Der höchste Pflegegrad ist für diejenigen vorgesehen, die eine schwerste Beeinträchtigung mit besonderen Anforderungen an die pflegerische Versorgung haben. Hierzu gehören z. B. Menschen mit fortgeschrittener Demenz oder sehr schweren neurologischen Erkrankungen. Pflegegrad 5 bedeutet: intensive medizinisch-pflegerische Betreuung und dauerhaft erforderliche Aufsicht.

 

Die Leistungen beinhalten:

 

  • 990 € Pflegegeld
  • 2.299 € für ambulante Pflegesachleistungen
  • Weitere Unterstützungen wie in Pflegegrad 4
  • Pflegeheimkosten werden anteilig übernommen – auch hier bleibt ein Eigenanteil

Dieser Pflegegrad ist oft mit dem Einsatz von 24-Stunden-Betreuung oder einer Versorgung in spezialisierten Pflegeeinrichtungen verbunden, die Angehörige nicht leisten können.


Pflegegrade und Leistungen - eine Übersicht

Pflegeleistungen Übersicht
Pflegegrad Pflegegeld (monatlich) Pflegesachleistungen (monatlich) Entlastungsbetrag (monatlich) Pflegehilfsmittel (monatlich) Kurzzeitpflege (jährlich) Verhinderungspflege (jährlich) Wohnraumanpassung (einmalig)
1 131 € 42 € bis zu 4.180 €
2 347 € 796 € 131 € 42 € 1.854 € 1.685 € bis zu 4.180 €
3 599 € 1.497 € 131 € 42 € 1.854 € 1.685 € bis zu 4.180 €
4 800 € 1.859 € 131 € 42 € 1.854 € 1.685 € bis zu 4.180 €
5 990 € 2.299 € 131 € 42 € 1.854 € 1.685 € bis zu 4.180 €

Wer stuft den Pflegegrad ein? Wie bekomme ich einen Pflegegrad?
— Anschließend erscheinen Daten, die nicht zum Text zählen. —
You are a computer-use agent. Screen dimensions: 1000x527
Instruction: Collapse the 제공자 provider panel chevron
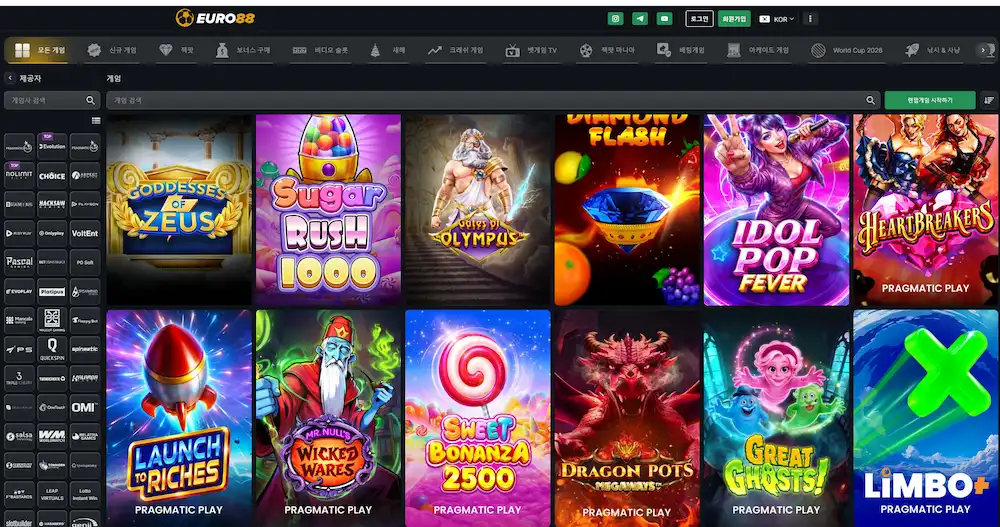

Die Pflegegrade werden durch ein Gutachten des medizinischen Dienstes (bei gesetzlich Versicherten) oder durch MEDICPROOF (bei Privatversicherten) vergeben. Nach der Beantragung bei der Pflegekasse kommt Mitarbeitende dieser Stellen nach Hause oder in die Einrichtung, in der die betroffene Person lebt.

 

Bei der Begutachtung geht es nicht um einzelne Diagnosen, sondern um die Frage: Wie selbstständig ist der Mensch im Alltag noch? Wie viel Hilfe wird tatsächlich benötigt? Der Antrag auf einen Pflegegrad kann formlos erfolgen – telefonisch, schriftlich oder online. Die Pflegekasse leitet alles Weitere in die Wege.


Wann ist eine Neueinstufung des Pflegegrads sinnvoll?

Eine Neueinstufung sollten Sie immer dann beantragen, wenn sich der Zustand der betroffenen Person deutlich verschlechtert, zum Beispiel durch eine weitere chronische Erkrankung, einen Unfall oder einen Infekt. Auch eine fortschreitende Demenz oder zunehmende Orientierungslosigkeit sind typische Gründe für Höherstufungen.

 

Der Antrag auf Höherstufung läuft wie ein Erstantrag, es erfolgt eine erneute Begutachtung. Wichtig ist, Veränderungen konkret darzustellen: Welche Aufgaben fallen schwerer? Welche neuen Hilfsmittel werden benötigt? Gibt es neue medizinische Diagnosen? Je schneller ein neuer, passender Pflegegrad festgestellt wird, desto besser lässt sich der Alltag organisieren. Deshalb sollten Sie mit einem Antrag auf Höherstufung nie zu lange warten.